*Instructions:*
1. In the essay on Victorian studies, under which conference theme did Felluga and Clayton urge scholars to mobilize their work?
2. Condense the paragraph of the essay on Victorian studies that begins "The more general point is that" into a bulleted list that keeps its main facts.
3. List each renewed approach that the essay on Victorian studies names when it describes V21 as a big tent.

*Passage for review:*
At one of the INCS plenary sessions, on, appropriately, “Victorian Futures,” Dino Francis Felluga and Jay Clayton made the basic if sometimes uncomfortable point that our scholarship operates in a larger community of interests and yet (at least from my perspective) there are few institutional incentives to get our work out there, intervening in larger conversations. Under the conference theme of “mobility” Felluga and Clayton urged us to mobilize our work, to get it and its hefty insights out to more audiences. Some of the many approaches they analyzed look more promising than others. As a student of the digital humanities, I think (with Lauren Goodlad) it will play an important part. Maybe the V21 conversation as an opportunity to get us moving and get our work into the larger world beyond the paywall.

The more general point is that, in place of/alongside the renewed the “Presentism” proposed in V21’s Thesis 8 we (by which I mean we humanists generally) need a renewed evangelism. For some reason I feel like this is my most controversial suggestion. The fight for critical heft and innovation, in my view, is part of a larger fight for interest from graduating grade school seniors, the fight for relevance in the minds of parents and the larger community that encourage our students to choose specific paths, the fight for enrolment numbers. Students = jobs = better placement. Sure, we help our students see the light, but first we need them in our classrooms. Classes are our opportunity and we’re losing them. This isn’t particular to Victorian studies, but perhaps we can work on putting Victorian literature at the leading edge. This is a good start.

Finally, I hope this discussion proves a series of constructive lines in shifting sands; that we can work to reframe and develop the future of Victorian Studies without dividing it into camps. Aren’t we all historicists (of one stripe or another)? Who doesn’t know the year of Victoria’s accession? The first reform bill passed? That The Prelude & In Memoriam appeared? If we understand V21 as calling for renewed historicisms, as well as renewed formalisms, renewed digital humanities, renewed materialisms (the list goes on), it’s a really, really big tent. What can I say; I’m a social person. I’ll be excited to see everyone this summer, share a beer and plot our possible futures.

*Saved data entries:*
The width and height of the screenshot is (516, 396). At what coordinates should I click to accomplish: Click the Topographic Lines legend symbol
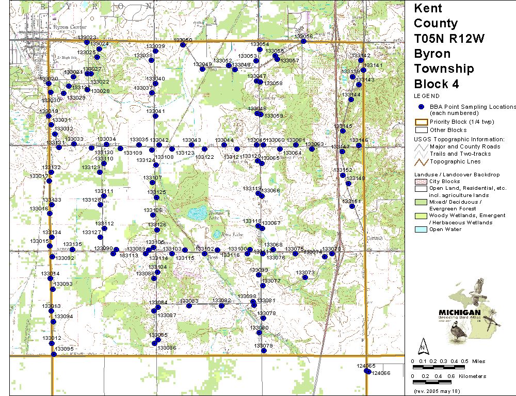(421, 161)
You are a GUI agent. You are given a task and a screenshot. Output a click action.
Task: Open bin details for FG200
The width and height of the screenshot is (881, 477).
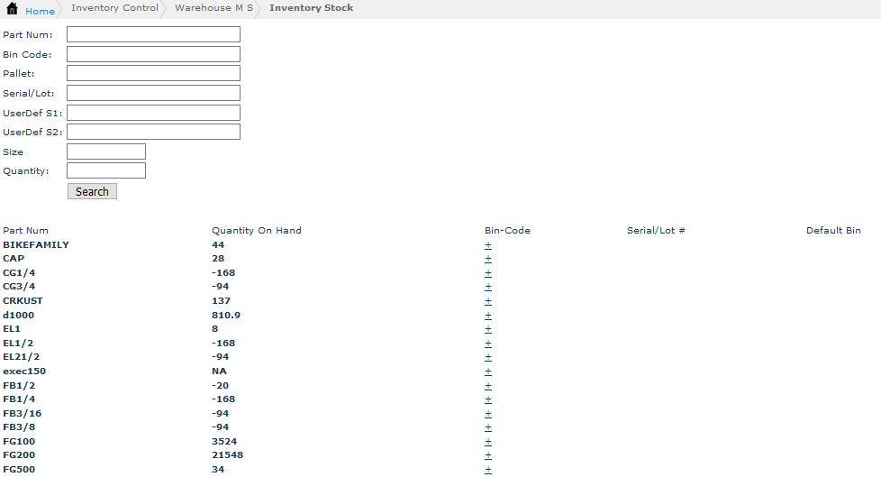(x=488, y=455)
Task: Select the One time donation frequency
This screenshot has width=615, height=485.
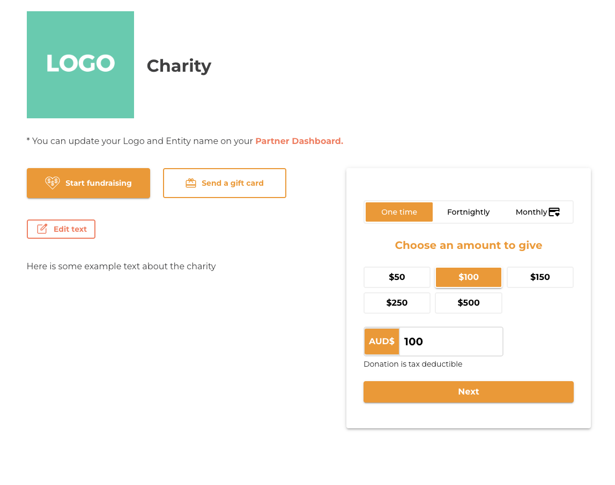Action: point(399,212)
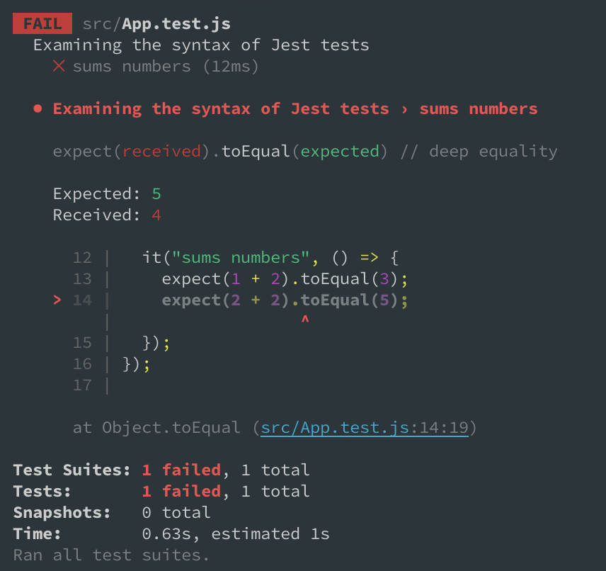Click the red caret under toEqual
The width and height of the screenshot is (606, 571).
[x=305, y=321]
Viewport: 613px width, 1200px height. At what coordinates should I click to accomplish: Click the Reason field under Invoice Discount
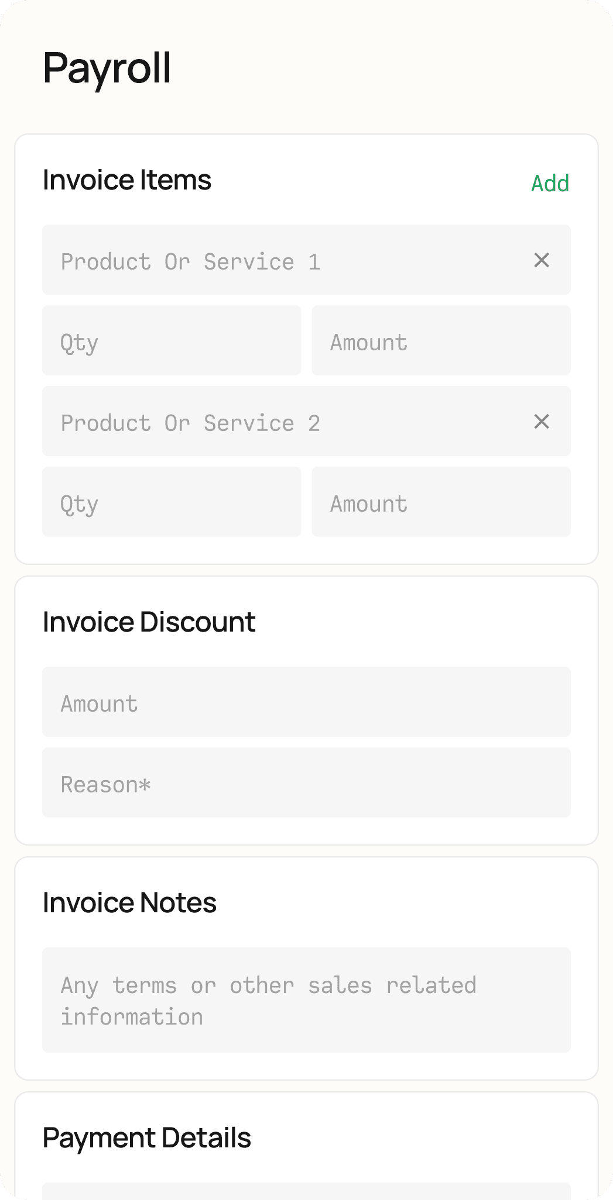pyautogui.click(x=306, y=782)
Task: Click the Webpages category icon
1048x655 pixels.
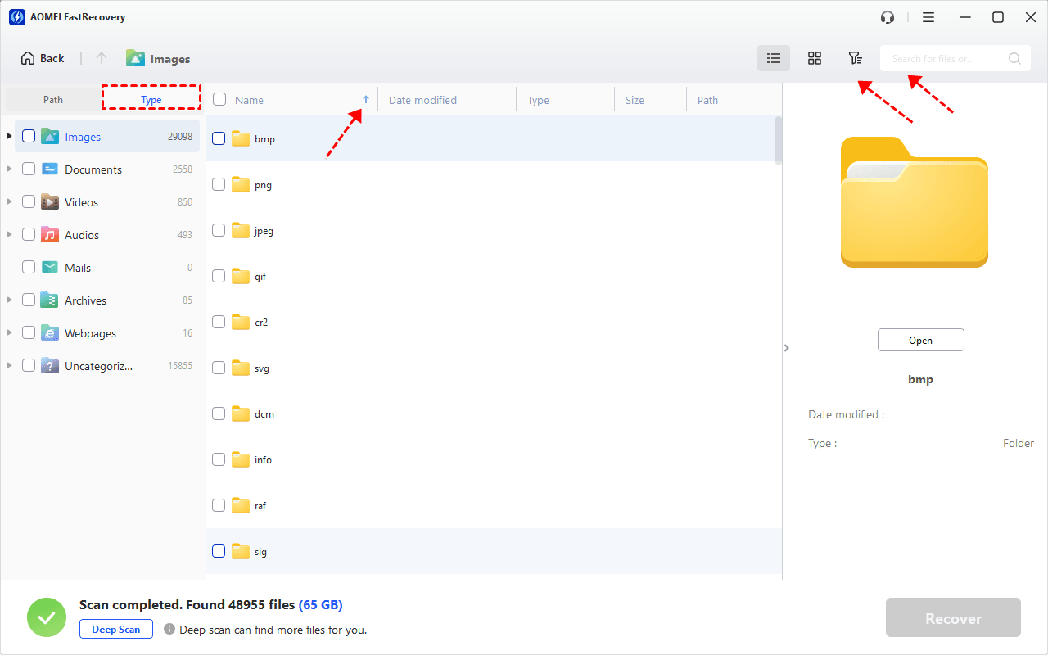Action: click(x=50, y=333)
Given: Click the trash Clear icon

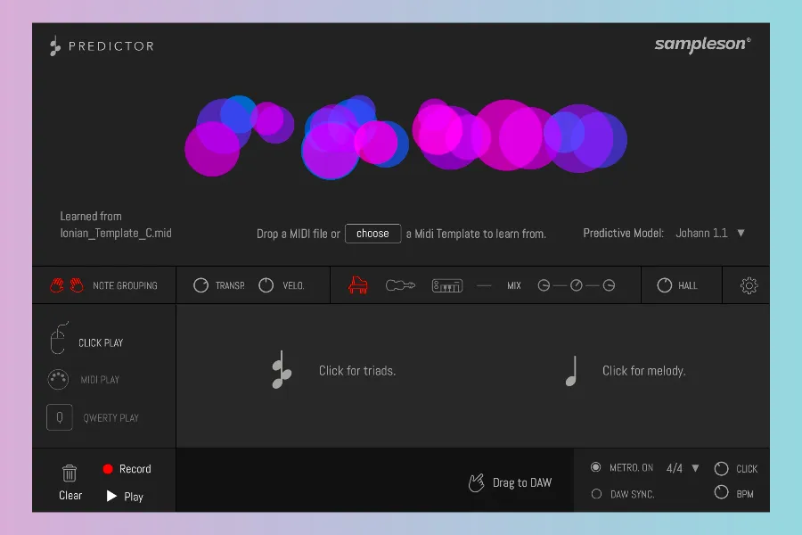Looking at the screenshot, I should [x=70, y=473].

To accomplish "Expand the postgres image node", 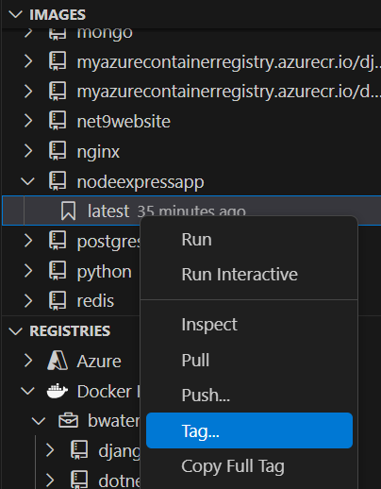I will tap(28, 241).
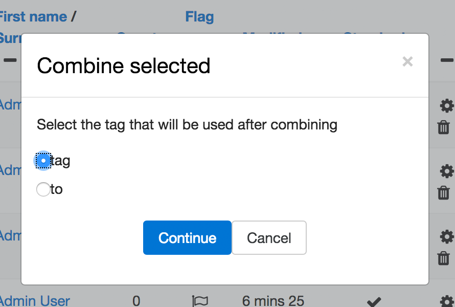
Task: Confirm combining with the Continue button
Action: coord(187,237)
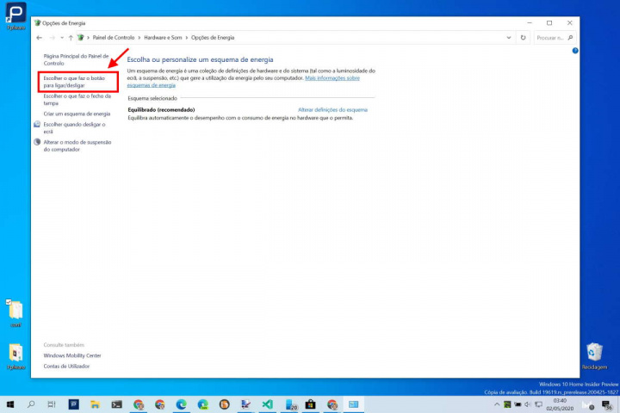Image resolution: width=620 pixels, height=413 pixels.
Task: Open Windows Mobility Center link
Action: pyautogui.click(x=72, y=355)

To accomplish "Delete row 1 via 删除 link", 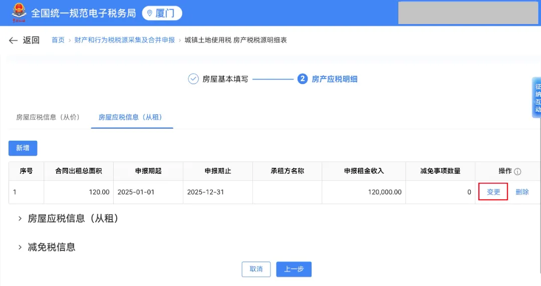I will pyautogui.click(x=522, y=192).

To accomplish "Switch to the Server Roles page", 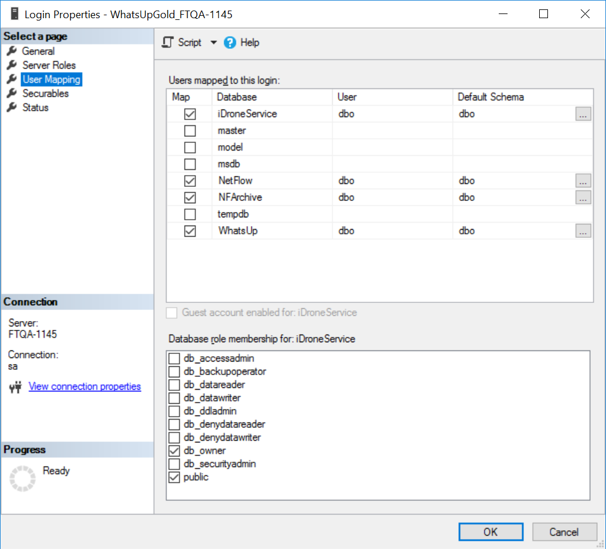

*Answers given:*
1. "Mobility."

2.
- Alongside the "Presentism" proposed in V21's Thesis 8, humanists generally need a renewed evangelism, which the writer considers the most controversial suggestion.
- The fight for critical heft and innovation is part of a larger fight: for the interest of graduating grade school seniors, for relevance with parents and the wider community who encourage students' choices, and for enrollment numbers.
- Students mean jobs, which mean better placement.
- Students must first be in the classroom before they can be helped to see the light; classes are the opportunity, and they are being lost.
- The problem is not particular to Victorian studies, but Victorian literature could be put at the leading edge, and this is a good start.

3.
- Renewed historicisms
- Renewed formalisms
- Renewed digital humanities
- Renewed materialisms